Appeal by the defendant from a judgment of the Supreme Court, Kings County (Feldman, J.), rendered September 12, 1984, convicting him of attempted criminal possession of a weapon in the third degree, upon his plea of guilty, and imposing sentence. The appeal brings up for review the denial (Cohen, J.), after a hearing, of that branch of the defendant’s omnibus motion which was to suppress physical evidence.

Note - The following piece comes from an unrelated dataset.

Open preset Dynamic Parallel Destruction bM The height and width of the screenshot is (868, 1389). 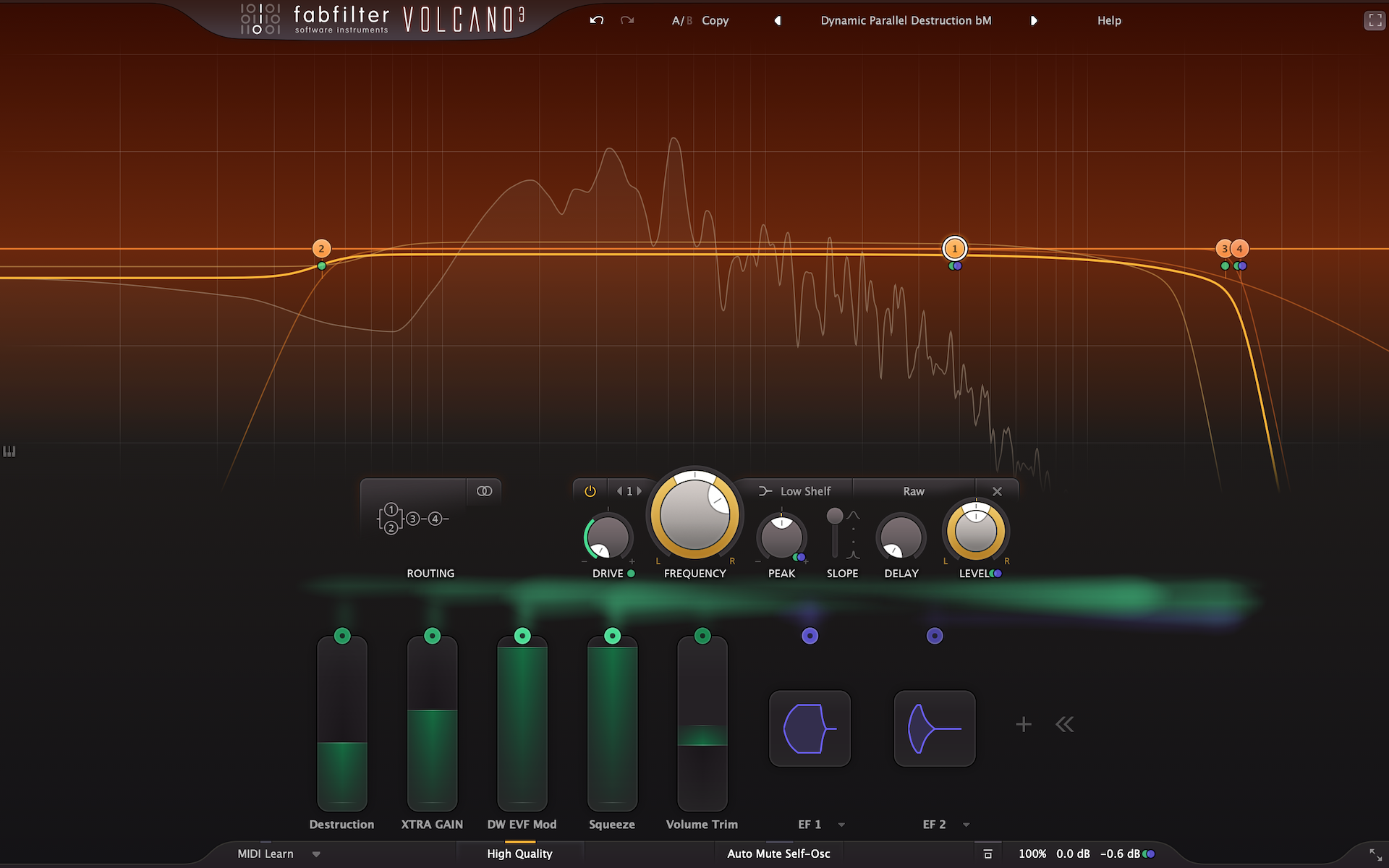point(906,20)
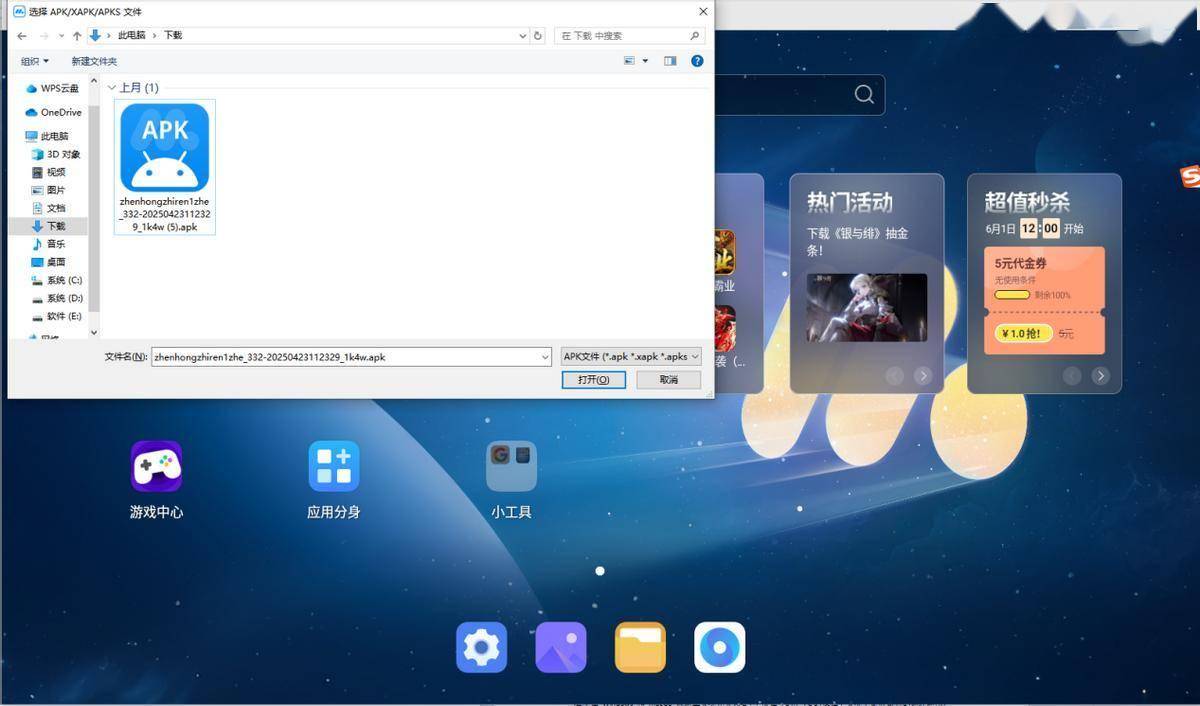Open emulator settings via the gear dock icon

coord(481,647)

Ordered that the judgment is affirmed.
The court properly denied that branch of the defendant’s motion which was to suppress a handgun which had been seized during the execution of a search warrant at 1051 Bedford Avenue in Brooklyn. The warrant described the premises to be searched with sufficient particularity so as to conform to statutory and constitutional requirements (US Const 4th Amend; NY Const, art I, § 12; CPL 690.45 [4]; Maryland v Garrison, 480 US 79; People v Salgado, 57 NY2d 662, rearg *1061denied 57 NY2d 956). Although the warrant authorized a search for gambling paraphernalia, the handgun was properly seized pursuant to the "plain view” exception to the warrant requirement (see, Coolidge v New Hampshire, 403 US 443, 465; People v Jackson, 41 NY2d 146, 150; People v Watson, 100 AD2d 452, 463; People v Earley, 76 AD2d 335, 341). Finally, we find that the court did not abuse its discretion (CPL 220.60 [3]) in denying, after a hearing, the defendant’s presentence motion to withdraw his plea. Bracken, J. P., Lawrence, Weinstein and Balletta, JJ., concur.